→ Task objective
Report each line in the entries below that contains the word "Import", matching its capitalization exactly.
================================
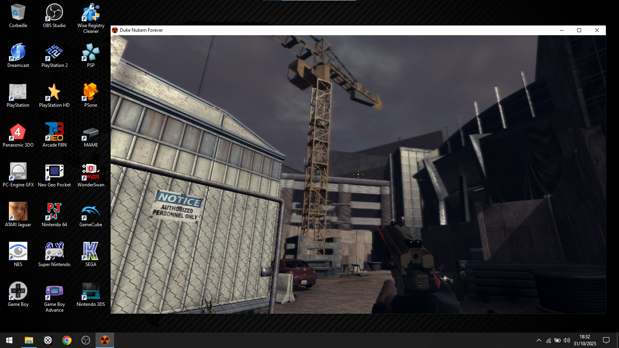
Task: Open the volume control in system tray
Action: click(567, 340)
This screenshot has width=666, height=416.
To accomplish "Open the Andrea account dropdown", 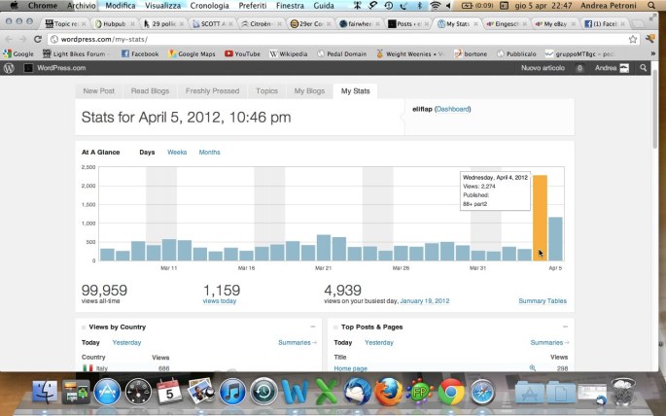I will point(608,69).
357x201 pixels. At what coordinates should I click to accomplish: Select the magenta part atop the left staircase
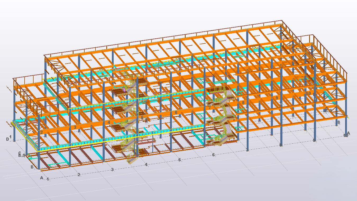(124, 89)
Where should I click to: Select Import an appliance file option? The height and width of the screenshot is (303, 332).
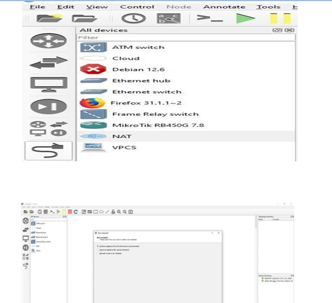113,250
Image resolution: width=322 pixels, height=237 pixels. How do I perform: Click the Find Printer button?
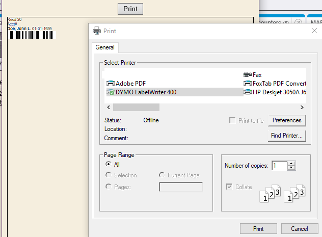pos(287,136)
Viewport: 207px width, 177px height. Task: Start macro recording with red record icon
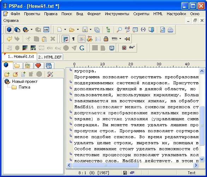click(124, 48)
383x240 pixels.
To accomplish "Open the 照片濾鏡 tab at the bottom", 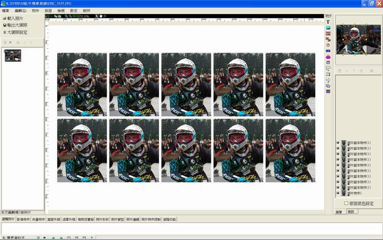I will pyautogui.click(x=132, y=219).
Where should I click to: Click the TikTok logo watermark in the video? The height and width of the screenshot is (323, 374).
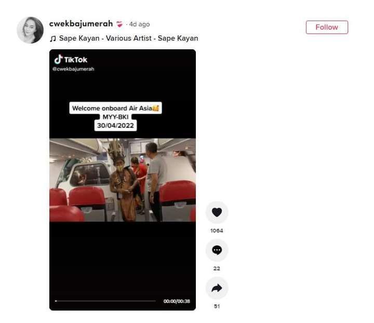(71, 60)
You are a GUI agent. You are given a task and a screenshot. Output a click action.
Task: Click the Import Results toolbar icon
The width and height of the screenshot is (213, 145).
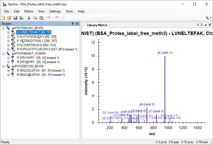(x=21, y=18)
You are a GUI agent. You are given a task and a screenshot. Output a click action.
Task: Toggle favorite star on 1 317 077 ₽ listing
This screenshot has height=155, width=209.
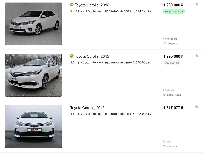coord(197,107)
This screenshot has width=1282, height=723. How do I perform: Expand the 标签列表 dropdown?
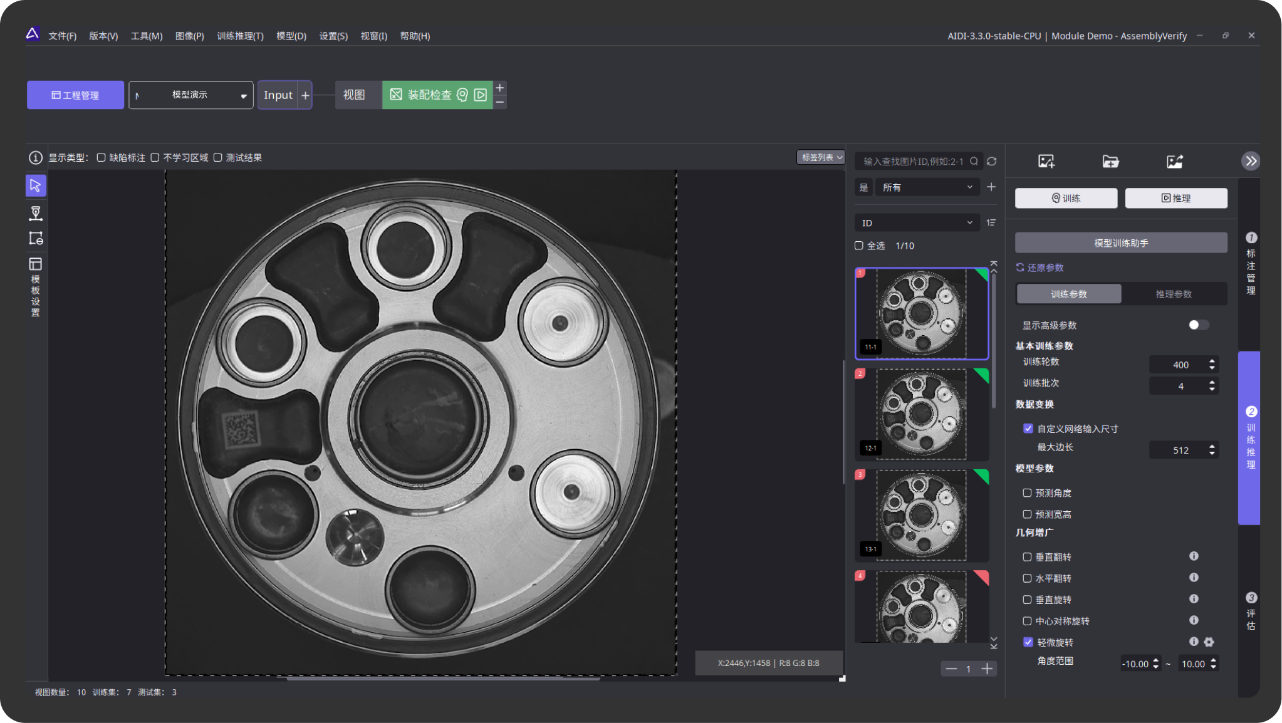coord(821,157)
================================
→ Problem solution
Where should I click to: Select Import an appliance file option? The height and width of the screenshot is (303, 332).
Task: Click the Import Results toolbar icon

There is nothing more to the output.